Le téléservice ANEF mis en place depuis 2020 pour assurer la demande de titre de séjour de façon dématérialisée est marqué par de nombreux dysfonctionnement qui impactent fortement la situation des étrangers. Une enquête de la Fédération des acteurs de la solidarité publiée en octobre 2024 et un rapport du Défenseur des droits rendu public le 11 décembre 2024 documentent cette défaillance et formulent des recommandations.

Dans un contexte de développement des services dématérialisés dans plusieurs domaines de la vie quotidienne, le ministère de l’Intérieur a déployé à partir de novembre 2020 un téléservice appelé « Administration numérique des étrangers en France » (ANEF). Depuis cette date, les demandes de titre de séjour sont progressivement dématérialisées et les étrangers doivent ainsi effectuer les démarches en ligne. Les bénéficiaires de la protection internationale, qui doivent faire une demande de carte de résident (s’ils ont obtenu le statut de réfugié) ou une carte pluriannuelle de quatre ans (s’ils ont obtenu le bénéfice de la protection subsidiaire), sont notamment concernés par ce dispositif.

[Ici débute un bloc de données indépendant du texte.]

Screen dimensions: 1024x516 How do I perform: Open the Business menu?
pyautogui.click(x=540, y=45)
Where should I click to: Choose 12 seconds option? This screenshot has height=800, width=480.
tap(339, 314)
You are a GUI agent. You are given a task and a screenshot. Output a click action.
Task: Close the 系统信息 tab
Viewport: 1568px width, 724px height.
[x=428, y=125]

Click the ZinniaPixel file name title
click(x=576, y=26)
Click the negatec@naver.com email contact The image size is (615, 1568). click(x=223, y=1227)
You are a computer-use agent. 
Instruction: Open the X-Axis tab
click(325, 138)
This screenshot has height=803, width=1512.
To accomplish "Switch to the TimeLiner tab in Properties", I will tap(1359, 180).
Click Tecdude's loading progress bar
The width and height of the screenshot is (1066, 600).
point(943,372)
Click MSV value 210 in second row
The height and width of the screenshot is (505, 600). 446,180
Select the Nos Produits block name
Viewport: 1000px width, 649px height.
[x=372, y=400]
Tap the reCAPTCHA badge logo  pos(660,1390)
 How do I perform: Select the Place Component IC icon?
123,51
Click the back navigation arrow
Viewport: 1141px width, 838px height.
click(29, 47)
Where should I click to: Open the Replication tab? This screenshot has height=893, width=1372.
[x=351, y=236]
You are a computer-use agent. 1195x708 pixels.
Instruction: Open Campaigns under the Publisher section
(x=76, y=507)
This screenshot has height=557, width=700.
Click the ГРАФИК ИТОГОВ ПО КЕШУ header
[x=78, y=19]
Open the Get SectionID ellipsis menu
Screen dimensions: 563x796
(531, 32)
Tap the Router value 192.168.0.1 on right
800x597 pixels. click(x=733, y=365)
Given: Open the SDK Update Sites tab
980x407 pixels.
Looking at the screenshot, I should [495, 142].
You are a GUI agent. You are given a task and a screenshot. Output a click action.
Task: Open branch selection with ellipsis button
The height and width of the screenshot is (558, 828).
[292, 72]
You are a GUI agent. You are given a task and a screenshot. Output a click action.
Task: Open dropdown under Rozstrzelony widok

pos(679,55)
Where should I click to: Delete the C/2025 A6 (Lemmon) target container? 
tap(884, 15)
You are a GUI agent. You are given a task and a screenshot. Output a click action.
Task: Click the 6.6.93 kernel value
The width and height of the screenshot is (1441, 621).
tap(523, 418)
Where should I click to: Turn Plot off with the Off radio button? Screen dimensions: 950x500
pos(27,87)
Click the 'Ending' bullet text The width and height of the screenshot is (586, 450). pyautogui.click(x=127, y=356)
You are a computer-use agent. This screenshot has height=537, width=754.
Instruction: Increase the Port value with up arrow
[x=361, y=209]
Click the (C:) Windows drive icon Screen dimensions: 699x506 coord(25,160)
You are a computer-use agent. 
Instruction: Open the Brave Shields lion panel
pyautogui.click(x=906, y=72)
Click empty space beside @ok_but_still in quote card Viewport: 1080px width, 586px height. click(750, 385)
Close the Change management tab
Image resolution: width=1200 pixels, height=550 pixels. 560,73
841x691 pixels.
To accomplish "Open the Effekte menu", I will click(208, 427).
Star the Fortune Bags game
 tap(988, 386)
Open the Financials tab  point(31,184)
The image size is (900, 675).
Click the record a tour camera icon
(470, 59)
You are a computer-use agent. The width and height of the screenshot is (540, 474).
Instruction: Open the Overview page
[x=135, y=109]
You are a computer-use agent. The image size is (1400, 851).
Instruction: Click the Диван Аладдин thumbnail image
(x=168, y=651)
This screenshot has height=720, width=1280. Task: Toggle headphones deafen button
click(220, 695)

Si l’ANEF permet d’éviter de longues attentes en préfecture, cette évolution a surtout été marquée par des dysfonctionnements qui portent fortement préjudice aux étrangers. Cette situation bien connue de tous les acteurs accompagnant ces publics a été documentée récemment dans une enquête de la Fédération des acteurs de la solidarité (FAS) publiée le 16 octobre 2024 et dans un rapport du Défenseur des droits publié le 11 décembre 2024.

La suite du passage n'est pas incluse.